Duane, if I knew the answer to whether this thing, this small frac, would accomplish what we think it will -- the problem is the near-bore damage. We can pump into it, but since we don't have any profit [ph] in the fluid that we're basically doing a liquid fluid frac with, we don't get the profit [ph] in the fracture. And therefore, the fracture appears to want to close when we quit pumping. That's why we're talking about getting some profit [ph] in there, in the mini frac, like the liquid frac, which was successful in showing that all the perforations are open. And the best way, with one of these deals, you've got to just take it step-by-step, and we've had a lot of steps here. But based on the D-sand that we perforated back when -- in March of last year, when we didn't get the perforating gun to fire off to [ph] the F sand, that information, what we hope to do that will leave [ph] all of our perf open, is to get some profit [ph] so that the near-hole sand [ph] damage can let the reservoir flow into the borehole, and then we will get a better idea of whether or not that borehole damage can be fixed with the mini frac. And that may lead us to a conclusion that we need to go to a bigger frac. But you've got to stay -- as you know better than anybody, you've got to take your time and not get too far ahead of yourself when you put in fluids, and especially the size of frac that you're going to do. It's a small frac. When we get past the near-hole sand [ph] damage, then you do it, and you don't go in there and -- with a [indiscernible]. So we hope that we -- that this mini frac, 100,000 pounds of sand or more, getting in here [ph] and that, in this formation, have a chance to be to exposed to the bore with that [ph] sand [ph] damage, we'll get a good idea of how effective that is and whether or not we need -- what that'll do is do the trick like this [ph] were a cleanup or whether we need to go through a larger frac.

Duane Grubert - Susquehanna Financial Group, LLLP, Research Division

Okay. And just a quickie on reserves. You guys used the words preliminary assessment of reserves. Is the book still open as to whether or not Lineham Creek might be bookable for end of year 2012?

James R. Moffett

We are looking at that very closely. As you know, the big problem is we've got to meet SEC standards. So you've got to have enough information that your independent engineers can go by the book and qualify the reserves as proven. So we got a lot of information there, Duane, and we should be getting to the point to have enough information to -- because the reservoir [ph] , 25,000 feet. And the data is -- we're getting the data as we drill deeper in the Wilcox. And so we're close to knowing whether we can qualify those reserves by -- to get them in 2012. But we just need a few more things to meet the SEC requirements.

Operator

Our next question will come from the line of Noel Parks with Ladenburg Thalmann.

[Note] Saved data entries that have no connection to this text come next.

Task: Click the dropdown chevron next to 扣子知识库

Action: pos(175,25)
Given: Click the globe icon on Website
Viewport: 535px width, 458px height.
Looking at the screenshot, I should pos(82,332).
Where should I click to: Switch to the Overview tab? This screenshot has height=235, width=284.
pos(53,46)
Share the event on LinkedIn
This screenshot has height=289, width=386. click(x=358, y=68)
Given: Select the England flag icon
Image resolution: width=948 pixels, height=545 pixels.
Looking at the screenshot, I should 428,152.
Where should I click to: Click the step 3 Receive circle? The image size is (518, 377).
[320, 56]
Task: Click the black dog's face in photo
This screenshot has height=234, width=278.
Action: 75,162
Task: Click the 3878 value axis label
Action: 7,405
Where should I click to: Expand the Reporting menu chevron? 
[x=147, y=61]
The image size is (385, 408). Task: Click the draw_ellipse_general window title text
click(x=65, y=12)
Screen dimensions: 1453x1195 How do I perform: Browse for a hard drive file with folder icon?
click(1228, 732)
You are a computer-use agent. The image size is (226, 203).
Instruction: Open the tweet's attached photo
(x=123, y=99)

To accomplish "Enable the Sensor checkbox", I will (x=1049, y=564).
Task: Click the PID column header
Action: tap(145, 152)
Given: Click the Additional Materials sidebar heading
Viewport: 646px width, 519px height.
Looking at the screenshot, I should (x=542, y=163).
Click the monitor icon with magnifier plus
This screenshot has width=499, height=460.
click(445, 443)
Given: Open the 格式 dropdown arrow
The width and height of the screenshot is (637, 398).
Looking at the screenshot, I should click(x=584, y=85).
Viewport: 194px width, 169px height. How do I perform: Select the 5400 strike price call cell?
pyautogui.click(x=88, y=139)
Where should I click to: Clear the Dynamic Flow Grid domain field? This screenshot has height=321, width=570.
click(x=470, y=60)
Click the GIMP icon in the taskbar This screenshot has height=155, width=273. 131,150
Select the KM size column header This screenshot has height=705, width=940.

Noel A. Parks - Ladenburg Thalmann & Co. Inc., Research Division

I just had a quick question. I noticed the Lomond slide that you had in the presentation, Slide #20. I just was curious about what you could tell us about the well location choice. It looks like it doesn't avoid the salt as much as it apparently could. But on the other hand, it looks like it's also targeting a bit shallower then you would have, I guess, further southeast, if I'm reading it right.

James R. Moffett

Say, Noel, try that bit one more time?

Noel A. Parks - Ladenburg Thalmann & Co. Inc., Research Division

Just interested in hearing about the Lomond well location, just how you chose that particular location and its position relative to the salt?

James R. Moffett

Well, what we tried to do was to be far enough away from the salt that we don't get tangled up in it. But be as high on the structure as we could with this test so that we would be in a position to test both the Yegua, the Wilcox and the Cretaceous.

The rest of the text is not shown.